What lines of the data below hold the string "toolbar"? Copy each one.

┌──

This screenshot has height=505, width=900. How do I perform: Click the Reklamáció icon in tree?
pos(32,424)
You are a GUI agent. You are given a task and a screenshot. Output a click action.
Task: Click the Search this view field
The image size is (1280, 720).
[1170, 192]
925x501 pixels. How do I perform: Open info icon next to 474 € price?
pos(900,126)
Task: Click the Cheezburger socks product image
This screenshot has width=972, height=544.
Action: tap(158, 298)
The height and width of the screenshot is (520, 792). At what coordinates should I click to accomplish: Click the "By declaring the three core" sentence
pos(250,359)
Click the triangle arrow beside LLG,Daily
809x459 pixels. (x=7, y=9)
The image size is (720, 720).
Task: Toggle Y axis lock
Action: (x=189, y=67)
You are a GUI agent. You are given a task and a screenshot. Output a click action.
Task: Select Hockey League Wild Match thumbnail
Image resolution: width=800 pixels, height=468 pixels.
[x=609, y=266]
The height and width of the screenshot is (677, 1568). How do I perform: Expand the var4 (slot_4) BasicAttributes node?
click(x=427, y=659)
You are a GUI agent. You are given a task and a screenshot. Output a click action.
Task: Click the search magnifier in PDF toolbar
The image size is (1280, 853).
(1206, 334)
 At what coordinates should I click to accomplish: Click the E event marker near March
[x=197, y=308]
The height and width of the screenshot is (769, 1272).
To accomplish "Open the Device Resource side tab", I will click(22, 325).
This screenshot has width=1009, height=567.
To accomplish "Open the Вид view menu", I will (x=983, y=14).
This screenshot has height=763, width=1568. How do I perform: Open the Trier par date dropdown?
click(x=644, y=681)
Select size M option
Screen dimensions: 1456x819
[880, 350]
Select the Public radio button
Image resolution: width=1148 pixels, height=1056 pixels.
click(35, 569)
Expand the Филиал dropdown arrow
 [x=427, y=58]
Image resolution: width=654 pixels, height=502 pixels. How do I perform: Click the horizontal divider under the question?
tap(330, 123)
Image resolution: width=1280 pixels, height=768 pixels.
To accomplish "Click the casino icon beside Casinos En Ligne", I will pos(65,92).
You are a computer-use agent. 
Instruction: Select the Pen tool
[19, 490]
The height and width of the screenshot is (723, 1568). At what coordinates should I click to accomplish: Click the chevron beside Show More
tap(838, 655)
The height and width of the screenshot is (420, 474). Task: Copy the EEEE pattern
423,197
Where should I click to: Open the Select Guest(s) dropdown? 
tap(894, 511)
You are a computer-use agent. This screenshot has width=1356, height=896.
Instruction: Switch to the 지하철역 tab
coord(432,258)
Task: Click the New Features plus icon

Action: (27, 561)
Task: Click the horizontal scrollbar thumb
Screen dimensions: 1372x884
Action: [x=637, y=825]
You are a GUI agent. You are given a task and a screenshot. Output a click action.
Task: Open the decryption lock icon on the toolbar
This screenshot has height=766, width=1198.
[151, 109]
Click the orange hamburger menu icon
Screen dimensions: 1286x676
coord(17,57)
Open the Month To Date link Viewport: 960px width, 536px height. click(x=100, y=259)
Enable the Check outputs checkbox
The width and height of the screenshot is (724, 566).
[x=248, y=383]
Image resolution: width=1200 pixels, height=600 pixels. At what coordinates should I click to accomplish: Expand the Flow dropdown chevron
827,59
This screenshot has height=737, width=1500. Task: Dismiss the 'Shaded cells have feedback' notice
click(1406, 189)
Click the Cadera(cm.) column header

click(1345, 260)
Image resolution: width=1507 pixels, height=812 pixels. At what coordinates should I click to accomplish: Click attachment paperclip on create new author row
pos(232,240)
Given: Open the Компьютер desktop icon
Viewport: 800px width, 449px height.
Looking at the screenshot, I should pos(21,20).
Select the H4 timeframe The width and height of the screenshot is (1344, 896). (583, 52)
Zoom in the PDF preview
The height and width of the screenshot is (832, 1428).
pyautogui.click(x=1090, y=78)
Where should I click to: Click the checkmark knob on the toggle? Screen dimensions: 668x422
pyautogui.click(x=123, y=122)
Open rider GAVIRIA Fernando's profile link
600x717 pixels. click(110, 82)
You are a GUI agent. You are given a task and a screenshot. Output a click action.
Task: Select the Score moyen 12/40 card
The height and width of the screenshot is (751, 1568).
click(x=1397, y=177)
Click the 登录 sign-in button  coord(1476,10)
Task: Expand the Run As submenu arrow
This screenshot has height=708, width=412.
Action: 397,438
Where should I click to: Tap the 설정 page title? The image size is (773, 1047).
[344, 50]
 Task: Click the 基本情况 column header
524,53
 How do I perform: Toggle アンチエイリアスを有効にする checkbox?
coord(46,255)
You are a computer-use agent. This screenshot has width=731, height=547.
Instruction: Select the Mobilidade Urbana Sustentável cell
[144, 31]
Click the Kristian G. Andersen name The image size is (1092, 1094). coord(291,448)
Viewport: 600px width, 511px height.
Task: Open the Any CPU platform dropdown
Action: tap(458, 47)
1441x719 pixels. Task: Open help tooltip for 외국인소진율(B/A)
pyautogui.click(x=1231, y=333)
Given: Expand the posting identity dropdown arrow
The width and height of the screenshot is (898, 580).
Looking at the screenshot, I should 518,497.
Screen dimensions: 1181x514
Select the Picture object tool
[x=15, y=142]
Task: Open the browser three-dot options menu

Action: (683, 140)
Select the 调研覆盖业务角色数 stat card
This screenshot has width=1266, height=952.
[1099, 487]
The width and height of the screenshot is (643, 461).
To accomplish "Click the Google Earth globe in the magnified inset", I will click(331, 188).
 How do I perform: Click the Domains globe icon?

└──

| Task response |
Task: Click the search magnifier in PDF toolbar
Task: Open the decryption lock icon on the toolbar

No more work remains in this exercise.